Debt doesn't have to be a life sentence, says CreditCards.com industry analyst Ted Rossman. Though it may require some hard work and planning, he says, "Everybody can get out of debt."
It can help to make a plan. After picking up several freelance jobs in 2018 and limiting his spending to about $2,000 a month — "there were times when I ate peanut butter and jelly sandwiches until I ran out of peanut butter, and then I just ate jelly sandwiches," he recalls — 34-year-old Dietrich Knauth celebrated his birthday by paying off the last of his $117,000 in student loans.
And 32-year-old Guen Garrido managed to pay off $68,600 in about three years after drawing inspiration from the "snowball method" and YouTube tutorials.

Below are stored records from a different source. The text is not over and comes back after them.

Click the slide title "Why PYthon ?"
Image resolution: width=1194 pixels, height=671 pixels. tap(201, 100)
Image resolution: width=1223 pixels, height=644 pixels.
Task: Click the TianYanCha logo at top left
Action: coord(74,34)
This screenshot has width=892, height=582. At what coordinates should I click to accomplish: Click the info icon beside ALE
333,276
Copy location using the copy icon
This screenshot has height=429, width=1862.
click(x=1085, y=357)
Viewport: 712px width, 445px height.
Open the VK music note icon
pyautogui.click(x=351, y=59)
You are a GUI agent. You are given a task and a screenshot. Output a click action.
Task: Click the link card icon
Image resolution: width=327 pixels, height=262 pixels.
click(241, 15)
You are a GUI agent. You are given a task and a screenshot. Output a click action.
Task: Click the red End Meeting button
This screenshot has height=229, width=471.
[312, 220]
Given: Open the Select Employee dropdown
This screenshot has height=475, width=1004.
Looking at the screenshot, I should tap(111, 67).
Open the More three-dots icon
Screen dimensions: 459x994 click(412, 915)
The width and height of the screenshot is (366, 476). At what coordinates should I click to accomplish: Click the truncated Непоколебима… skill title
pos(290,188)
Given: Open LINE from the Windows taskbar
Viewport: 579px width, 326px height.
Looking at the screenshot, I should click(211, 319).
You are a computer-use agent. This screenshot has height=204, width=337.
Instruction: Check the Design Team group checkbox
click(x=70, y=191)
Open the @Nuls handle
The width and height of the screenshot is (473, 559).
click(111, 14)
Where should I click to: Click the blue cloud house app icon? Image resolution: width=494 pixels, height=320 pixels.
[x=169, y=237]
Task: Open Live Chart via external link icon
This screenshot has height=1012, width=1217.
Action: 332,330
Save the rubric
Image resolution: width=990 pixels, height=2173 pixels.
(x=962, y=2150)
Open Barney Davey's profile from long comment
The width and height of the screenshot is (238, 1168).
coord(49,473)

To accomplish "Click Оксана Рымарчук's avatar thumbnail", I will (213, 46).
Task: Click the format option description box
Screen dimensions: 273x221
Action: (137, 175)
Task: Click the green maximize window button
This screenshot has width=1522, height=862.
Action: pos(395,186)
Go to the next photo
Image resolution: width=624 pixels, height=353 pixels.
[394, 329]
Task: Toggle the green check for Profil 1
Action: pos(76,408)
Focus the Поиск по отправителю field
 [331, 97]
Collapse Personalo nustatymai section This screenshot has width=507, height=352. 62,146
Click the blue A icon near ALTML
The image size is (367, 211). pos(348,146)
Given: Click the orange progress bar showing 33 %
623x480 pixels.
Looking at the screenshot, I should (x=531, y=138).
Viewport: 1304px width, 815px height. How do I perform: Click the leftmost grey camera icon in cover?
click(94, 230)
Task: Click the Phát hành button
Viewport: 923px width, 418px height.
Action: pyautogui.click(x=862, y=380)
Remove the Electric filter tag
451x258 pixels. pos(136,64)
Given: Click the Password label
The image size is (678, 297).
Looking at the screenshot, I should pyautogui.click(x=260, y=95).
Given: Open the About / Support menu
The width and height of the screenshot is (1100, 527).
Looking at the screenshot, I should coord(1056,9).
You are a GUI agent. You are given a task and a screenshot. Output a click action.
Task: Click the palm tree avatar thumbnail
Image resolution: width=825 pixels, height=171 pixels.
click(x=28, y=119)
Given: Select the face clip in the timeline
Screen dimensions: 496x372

It also helped her to set a target date by which she would have paid off everything she owed. "I think a lot of people think they're never going to be debt-free, so they don't even try to get out," Garrido says. "But once you set a date, you start to think, 'OK, I can do this,'" she says.
Getting creative can work, too: 27-year-old John Sweat, who temporarily moved into his van, expects to be debt-free by the end of next winter. "I've spent most of my adult life feeling like I have a ton of money, or feeling really strapped and on the edge," he says. "Right now, I feel more financially competent and stable and well-set up than I ever have."
Northwestern Mutual recently found that two in 10 people put over 50 percent of their income toward getting out of debt. If you can't do that, though, don't sweat it. The nonprofit American Consumer Credit Counseling recommends allocating about 5 percent of your income towards that goal.
While having a plan is an important first step toward becoming debt-free, Rossman says that millennials would benefit from a comprehensive approach. "Take a long view of your finances," he says.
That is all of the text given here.